'''

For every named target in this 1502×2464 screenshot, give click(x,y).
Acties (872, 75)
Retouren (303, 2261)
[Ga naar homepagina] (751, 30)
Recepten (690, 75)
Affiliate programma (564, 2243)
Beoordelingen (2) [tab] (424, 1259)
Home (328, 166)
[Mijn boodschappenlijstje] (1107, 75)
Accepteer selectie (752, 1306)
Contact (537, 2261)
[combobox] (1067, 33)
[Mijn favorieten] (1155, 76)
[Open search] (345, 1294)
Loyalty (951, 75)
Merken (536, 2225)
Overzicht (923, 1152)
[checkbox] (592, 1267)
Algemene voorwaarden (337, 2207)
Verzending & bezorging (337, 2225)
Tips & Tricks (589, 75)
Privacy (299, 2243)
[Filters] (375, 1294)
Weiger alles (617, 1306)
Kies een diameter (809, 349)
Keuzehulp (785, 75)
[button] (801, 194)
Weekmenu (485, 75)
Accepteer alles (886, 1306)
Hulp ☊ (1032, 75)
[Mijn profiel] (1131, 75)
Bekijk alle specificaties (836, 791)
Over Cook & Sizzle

'''

* **Activity**: In the material above, locate the line containing "Home (328, 166)" and the line containing "[Mijn profiel] (1131, 75)". Transcribe exactly those two lines and every line between them, and nothing more.

* **Your solution**:
Home (328, 166)
[Mijn boodschappenlijstje] (1107, 75)
Accepteer selectie (752, 1306)
Contact (537, 2261)
[combobox] (1067, 33)
[Mijn favorieten] (1155, 76)
[Open search] (345, 1294)
Loyalty (951, 75)
Merken (536, 2225)
Overzicht (923, 1152)
[checkbox] (592, 1267)
Algemene voorwaarden (337, 2207)
Verzending & bezorging (337, 2225)
Tips & Tricks (589, 75)
Privacy (299, 2243)
[Filters] (375, 1294)
Weiger alles (617, 1306)
Kies een diameter (809, 349)
Keuzehulp (785, 75)
[button] (801, 194)
Weekmenu (485, 75)
Accepteer alles (886, 1306)
Hulp ☊ (1032, 75)
[Mijn profiel] (1131, 75)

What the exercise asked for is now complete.